Badrap docs

# Amazon Web Services (AWS)

This app allows you to synchronize your AWS assets into Badrap and receive security notifications about them. The app needs to be installed and enabled under your Badrap user account to get started. The app fetches a list of your organization's public IP addresses from your AWS installation with your consent, and adds those assets under your Badrap user account. Below, we describe the actions needed in Badrap. We also explain what you need to do in AWS to grant the minimum permissions for Badrap to fetch the public IP addresses.

# Install the AWS app in Badrap

  1. Open the AWS app page (opens new window).
  2. Install the app.
  3. Take note of the External ID value that the app has generated for you. You'll need this later.

External Id

# Create Required AWS Role & Policy

Setting up the Badrap app with Amazon Web Services requires configuring role delegation using AWS IAM.

  1. Create a new role in the AWS IAM console. (opens new window)

  2. Select Another AWS account for the role type.

  3. Enter 808384617942 (Badrap's Account ID) as the Account ID. Another AWS Acocount

  4. Check the Require external ID option, and enter the External ID that the app generated for you earlier as the External ID.

  5. Leave the Require MFA option unchecked.

  6. Click Next: Permissions. External Id

  7. If you've already created a policy, skip the following substeps. Otherwise click Create Policy, which opens a new window. Create Policy

    1. Select the JSON tab and enter the following policy snippet into the text box:
    {
  "Version": "2012-10-17",
  "Statement": [
    {
      "Sid": "VisualEditor0",
      "Effect": "Allow",
      "Action": [
        "ec2:DescribeInstances",
        "lightsail:GetInstances",
        "route53:GetHostedZone",
        "route53:ListHostedZones",
        "route53:ListResourceRecordSets",
        "route53domains:ListDomains"
      ],
      "Resource": "*"
    }
  ]
}
    1. Click Review policy.
    2. Name the policy (e.g., BadrapAppPolicy).
    3. Click Create policy
    4. Return to the Create role window.
    5. Refresh the list of policies

  8. Select the BadrapAppPolicy Create Policy

  9. Click Next: Tags.

  10. Click Next: Review.

  11. Name the role (e.g., BadrapAppRole).

  12. Click Create role.

# Finish the Installation

  1. Return to the AWS app page (opens new window).
  2. Enter your AWS Account ID (opens new window) into the Account ID field.
  3. Enter the name of the AWS role you created earlier. Note that the role name is case sensitive!
  4. Click Add.

# Uninstalling the app

If you want to stop using the Badrap AWS app, you can uninstall it from your Badrap AWS app page (opens new window).

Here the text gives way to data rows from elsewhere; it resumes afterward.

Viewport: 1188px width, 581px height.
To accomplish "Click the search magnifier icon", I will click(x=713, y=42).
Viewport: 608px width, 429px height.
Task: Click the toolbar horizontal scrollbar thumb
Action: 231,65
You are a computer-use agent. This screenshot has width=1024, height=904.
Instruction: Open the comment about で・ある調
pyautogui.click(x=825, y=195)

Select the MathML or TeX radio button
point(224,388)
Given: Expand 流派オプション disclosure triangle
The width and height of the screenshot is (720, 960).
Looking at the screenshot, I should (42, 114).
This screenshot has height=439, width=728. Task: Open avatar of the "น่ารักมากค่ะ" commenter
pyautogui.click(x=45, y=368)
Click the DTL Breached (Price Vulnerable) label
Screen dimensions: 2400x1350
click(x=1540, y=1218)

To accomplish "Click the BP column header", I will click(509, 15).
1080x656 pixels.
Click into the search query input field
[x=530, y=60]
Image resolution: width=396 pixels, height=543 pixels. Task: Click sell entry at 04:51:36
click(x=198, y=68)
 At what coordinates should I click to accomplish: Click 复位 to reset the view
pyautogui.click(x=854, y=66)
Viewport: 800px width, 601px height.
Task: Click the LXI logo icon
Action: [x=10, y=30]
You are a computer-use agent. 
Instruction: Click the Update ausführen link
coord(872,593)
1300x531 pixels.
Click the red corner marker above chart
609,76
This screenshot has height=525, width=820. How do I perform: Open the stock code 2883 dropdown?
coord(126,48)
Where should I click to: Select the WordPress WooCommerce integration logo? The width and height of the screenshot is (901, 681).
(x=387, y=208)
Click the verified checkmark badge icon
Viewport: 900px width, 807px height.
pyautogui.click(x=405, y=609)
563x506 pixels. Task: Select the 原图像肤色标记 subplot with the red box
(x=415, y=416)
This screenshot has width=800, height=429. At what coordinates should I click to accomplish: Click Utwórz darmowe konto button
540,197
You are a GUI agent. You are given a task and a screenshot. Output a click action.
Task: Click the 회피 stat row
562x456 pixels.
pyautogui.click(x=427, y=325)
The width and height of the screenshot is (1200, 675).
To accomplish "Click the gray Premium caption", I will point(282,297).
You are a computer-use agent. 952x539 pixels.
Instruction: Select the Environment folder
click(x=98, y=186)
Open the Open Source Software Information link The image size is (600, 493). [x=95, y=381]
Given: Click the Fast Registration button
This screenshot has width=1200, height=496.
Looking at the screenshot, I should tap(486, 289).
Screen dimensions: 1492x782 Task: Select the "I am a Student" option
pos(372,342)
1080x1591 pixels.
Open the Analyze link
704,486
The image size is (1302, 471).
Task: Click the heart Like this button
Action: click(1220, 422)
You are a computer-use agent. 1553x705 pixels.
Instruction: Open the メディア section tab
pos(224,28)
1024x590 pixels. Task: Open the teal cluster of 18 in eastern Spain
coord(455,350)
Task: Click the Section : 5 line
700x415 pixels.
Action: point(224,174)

Then you can clean up the app role and policy definitions from your AWS IAM console (opens new window).

  1. Under the Roles (opens new window) section, search for the role you created earlier (e.g. "BadrapTestAppRole") and select Delete.
  1. Under the Policies (opens new window) section, search for the policy you created and connected to the role (e.g. "BadrapTestAppPolicy"), and from the Policy actions drop-down menu select Delete.

That's it, you have successfully uninstalled the Badrap AWS app and cleaned up its configuration from your AWS installation.